As a service plumber, I find I am carrying less parts and more whole units. Like Faucets. Cheaper to replace them than rebuild with labor and cost of parts.
I code my inventory and watch what turns and sells the most. I only do this with Faucets and like.
As to rebuild kits if I open it for one thing you bought it. and I don't track these for turn over. To damn many to mess with.
Not trying to make more paper work just see how my money is turning over.
Most job are flat rated like Hot Water Heater. And line's, fittings and unions are included in price.
Do I try and save on what looks good. If I charge you then you will get the parts, I don't want a customer think I am nickle and dimeing him.
Question what are your stocking truck items? And I don't mean Line's, washers, stems. What I call hard parts. And do they turn one, two three time's a year.
I am talking Delta, Moem little Kohler.
Charlie


----------



## TheMaster (Jun 12, 2009)

Charles Mitchel said:


> As a service plumber, I find I am carrying less parts and more whole units. Like Faucets. Cheaper to replace them than rebuild with labor and cost of parts.
> I code my inventory and watch what turns and sells the most. I only do this with Faucets and like.
> As to rebuild kits if I open it for one thing you bought it. and I don't track these for turn over. To damn many to mess with.
> Not trying to make more paper work just see how my money is turning over.
> ...


 Not sure of what you want to know. Your talking Delta,moen and Kohler but then you exclude "stems".


----------



## GREENPLUM (Jul 27, 2008)

I always stock, 3/4 PRVs, some T+Ps, a few Fluidmasters+flapper+bolts, a always carrie a SS ringer, Basket strains, P-traps and tublar slip joint fittings, a thermal xpand tank,,ect ect ect

Most of my customers pick out there faucets and fixtures. I keep a 4" centerset Chrome Single leaver MOEN faucet and a MOEN Kit sink faucet


----------



## 422 plumber (Jul 31, 2008)

As most of my work is industrial, with some commercial, I carry Chicago 1/4 turn ceramic stem units. Usually 1 Moen lav cartridge and 1 posi-temp. If it's something else, they pay me to go the supply house. I hate T&S. Nobody stocks it by me.


----------



## ROCKSTARPLUMBER (Dec 14, 2008)

I hate chicago faucets and symmons, no one stocks that crap around me.


----------



## Charles Mitchel (Jul 26, 2009)

*Whole parts:*

I still carry stems, but if they need two plus labor.
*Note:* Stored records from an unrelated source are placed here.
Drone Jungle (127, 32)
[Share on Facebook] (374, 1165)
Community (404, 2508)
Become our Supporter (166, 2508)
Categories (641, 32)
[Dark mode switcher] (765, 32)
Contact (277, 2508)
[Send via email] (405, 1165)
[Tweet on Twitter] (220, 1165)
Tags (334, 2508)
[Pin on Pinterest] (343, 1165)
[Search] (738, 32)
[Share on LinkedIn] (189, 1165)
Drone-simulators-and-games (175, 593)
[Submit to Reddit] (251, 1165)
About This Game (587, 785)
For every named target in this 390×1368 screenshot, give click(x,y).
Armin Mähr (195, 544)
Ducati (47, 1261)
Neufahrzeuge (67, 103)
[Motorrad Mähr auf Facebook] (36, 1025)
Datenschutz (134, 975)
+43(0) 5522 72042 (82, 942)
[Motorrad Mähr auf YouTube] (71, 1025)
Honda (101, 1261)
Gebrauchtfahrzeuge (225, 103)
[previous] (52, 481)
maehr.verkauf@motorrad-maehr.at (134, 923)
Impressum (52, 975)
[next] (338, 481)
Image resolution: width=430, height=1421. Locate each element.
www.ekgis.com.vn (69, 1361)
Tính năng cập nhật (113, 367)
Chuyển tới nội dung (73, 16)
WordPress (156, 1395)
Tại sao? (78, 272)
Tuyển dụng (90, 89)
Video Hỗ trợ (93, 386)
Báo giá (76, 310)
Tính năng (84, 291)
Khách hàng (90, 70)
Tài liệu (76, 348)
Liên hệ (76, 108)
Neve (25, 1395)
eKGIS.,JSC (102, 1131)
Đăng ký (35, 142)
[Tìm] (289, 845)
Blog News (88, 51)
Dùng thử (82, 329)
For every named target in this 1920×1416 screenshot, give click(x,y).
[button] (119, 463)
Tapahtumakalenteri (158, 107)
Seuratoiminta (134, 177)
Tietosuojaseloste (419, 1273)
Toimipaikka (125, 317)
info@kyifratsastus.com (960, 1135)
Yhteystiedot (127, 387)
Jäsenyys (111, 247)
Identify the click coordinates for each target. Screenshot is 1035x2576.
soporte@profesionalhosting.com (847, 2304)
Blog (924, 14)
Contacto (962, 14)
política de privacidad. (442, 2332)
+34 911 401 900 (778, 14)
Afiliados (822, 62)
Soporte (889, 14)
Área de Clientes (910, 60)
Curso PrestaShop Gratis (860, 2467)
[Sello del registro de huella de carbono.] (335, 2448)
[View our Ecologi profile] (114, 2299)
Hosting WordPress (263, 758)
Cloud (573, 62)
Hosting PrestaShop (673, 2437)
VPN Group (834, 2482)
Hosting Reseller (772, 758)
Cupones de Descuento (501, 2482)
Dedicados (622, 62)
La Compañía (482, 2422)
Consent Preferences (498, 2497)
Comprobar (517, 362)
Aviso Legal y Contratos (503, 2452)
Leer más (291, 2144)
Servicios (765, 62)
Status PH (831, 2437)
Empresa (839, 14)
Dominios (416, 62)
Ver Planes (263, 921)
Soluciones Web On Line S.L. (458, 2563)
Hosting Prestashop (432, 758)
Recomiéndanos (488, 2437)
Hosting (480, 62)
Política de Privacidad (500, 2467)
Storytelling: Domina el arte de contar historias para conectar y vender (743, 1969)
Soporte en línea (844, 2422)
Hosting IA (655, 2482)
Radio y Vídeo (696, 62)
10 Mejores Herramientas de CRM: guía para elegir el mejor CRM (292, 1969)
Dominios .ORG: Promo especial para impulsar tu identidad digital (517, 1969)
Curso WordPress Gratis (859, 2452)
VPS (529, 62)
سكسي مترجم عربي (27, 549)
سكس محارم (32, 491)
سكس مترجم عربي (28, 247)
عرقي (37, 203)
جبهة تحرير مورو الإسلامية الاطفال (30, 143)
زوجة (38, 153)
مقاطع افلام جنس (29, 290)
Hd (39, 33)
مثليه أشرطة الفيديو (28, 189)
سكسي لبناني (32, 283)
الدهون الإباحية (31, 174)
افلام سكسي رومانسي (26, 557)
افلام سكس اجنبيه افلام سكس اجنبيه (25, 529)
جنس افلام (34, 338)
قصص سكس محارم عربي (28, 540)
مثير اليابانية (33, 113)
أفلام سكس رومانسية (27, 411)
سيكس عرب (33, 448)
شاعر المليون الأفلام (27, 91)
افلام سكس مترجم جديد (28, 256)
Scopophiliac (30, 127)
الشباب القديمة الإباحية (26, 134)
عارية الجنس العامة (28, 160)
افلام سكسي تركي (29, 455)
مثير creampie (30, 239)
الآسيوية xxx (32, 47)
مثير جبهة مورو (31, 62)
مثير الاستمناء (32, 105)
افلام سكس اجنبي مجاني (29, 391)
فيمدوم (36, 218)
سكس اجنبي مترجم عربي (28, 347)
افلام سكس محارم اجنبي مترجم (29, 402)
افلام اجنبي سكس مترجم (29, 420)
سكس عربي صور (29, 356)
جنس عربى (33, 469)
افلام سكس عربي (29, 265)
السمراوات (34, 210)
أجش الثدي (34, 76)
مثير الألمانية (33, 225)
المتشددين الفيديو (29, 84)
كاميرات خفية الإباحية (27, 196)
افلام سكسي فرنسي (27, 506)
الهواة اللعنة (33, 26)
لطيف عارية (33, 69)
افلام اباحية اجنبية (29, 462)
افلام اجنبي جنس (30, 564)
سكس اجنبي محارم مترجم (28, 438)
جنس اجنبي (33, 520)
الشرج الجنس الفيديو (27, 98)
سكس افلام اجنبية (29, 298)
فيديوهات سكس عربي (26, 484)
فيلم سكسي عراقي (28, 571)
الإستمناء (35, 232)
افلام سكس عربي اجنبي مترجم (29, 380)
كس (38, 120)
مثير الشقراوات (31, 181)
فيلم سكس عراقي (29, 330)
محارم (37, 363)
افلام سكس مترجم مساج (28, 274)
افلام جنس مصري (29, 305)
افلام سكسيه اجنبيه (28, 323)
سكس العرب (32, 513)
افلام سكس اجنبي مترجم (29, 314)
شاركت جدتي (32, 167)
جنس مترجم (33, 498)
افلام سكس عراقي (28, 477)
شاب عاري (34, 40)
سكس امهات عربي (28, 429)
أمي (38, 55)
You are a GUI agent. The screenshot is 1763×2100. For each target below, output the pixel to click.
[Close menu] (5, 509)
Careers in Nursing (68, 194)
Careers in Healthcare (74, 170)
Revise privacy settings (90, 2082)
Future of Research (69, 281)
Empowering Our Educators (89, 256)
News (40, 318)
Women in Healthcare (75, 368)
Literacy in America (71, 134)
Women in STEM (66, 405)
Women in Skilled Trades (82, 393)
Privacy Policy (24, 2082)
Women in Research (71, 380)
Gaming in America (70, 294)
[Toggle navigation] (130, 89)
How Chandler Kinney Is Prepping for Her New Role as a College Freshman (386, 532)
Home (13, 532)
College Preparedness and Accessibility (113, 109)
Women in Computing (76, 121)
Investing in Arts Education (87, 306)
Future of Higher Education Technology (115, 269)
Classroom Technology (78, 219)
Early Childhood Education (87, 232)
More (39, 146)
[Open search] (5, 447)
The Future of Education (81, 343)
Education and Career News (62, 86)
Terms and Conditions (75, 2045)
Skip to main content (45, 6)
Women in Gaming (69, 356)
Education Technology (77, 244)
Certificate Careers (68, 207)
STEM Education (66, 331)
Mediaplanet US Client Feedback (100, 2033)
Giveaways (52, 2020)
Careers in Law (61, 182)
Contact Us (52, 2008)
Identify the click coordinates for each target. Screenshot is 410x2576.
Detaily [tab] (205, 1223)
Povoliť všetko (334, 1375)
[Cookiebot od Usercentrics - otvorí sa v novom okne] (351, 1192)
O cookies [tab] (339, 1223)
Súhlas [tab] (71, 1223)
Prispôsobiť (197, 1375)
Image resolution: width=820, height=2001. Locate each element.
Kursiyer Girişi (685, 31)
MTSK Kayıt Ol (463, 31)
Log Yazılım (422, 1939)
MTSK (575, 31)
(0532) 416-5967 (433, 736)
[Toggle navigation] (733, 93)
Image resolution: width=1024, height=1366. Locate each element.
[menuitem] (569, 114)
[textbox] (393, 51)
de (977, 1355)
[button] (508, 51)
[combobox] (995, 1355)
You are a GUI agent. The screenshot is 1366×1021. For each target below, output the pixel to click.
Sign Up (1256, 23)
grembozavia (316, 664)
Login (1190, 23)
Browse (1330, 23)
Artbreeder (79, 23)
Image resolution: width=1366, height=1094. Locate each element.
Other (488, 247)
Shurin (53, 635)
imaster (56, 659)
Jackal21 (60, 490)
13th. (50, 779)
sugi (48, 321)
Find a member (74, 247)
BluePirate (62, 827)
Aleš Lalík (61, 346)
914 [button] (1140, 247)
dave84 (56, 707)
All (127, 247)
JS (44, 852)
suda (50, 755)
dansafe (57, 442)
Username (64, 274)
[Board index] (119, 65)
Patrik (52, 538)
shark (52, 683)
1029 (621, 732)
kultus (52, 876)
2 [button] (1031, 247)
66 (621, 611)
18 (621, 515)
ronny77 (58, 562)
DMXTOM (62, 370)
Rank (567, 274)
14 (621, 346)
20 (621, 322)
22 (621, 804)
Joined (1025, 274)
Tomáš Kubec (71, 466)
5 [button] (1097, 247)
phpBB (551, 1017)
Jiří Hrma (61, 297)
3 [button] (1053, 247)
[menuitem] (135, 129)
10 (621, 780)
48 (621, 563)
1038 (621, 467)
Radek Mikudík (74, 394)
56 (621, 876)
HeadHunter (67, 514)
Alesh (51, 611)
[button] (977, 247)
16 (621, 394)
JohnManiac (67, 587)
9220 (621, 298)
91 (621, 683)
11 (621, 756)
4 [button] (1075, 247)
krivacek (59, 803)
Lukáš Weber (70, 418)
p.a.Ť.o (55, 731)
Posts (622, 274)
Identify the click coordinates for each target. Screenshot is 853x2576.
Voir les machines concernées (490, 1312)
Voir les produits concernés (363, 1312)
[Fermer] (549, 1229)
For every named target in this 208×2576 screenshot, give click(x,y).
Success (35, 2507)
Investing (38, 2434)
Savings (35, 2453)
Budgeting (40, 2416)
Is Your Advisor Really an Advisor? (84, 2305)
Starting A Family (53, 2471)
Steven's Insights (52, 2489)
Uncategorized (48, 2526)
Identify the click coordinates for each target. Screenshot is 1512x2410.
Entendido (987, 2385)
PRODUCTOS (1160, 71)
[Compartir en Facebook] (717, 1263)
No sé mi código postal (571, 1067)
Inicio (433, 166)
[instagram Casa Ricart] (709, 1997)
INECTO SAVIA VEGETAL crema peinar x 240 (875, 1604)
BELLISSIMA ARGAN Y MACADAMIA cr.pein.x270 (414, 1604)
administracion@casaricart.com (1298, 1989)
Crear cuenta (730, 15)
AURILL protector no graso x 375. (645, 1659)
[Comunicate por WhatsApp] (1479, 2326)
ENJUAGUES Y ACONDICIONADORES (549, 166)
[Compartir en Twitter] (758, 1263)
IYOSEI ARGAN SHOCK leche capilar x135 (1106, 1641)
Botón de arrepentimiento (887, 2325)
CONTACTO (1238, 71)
Sometimes they will pay and extra $50 or $75 and get a new faucet.
I don't try to sell them, momma usually will make the choice, and what ever Maker's her happy.
But like someone said above the fancy stuff, let them go pick it out.
I do keep a nice assortment of catalogs on the truck and will get it for them at a reasonable fee.
Charlie


----------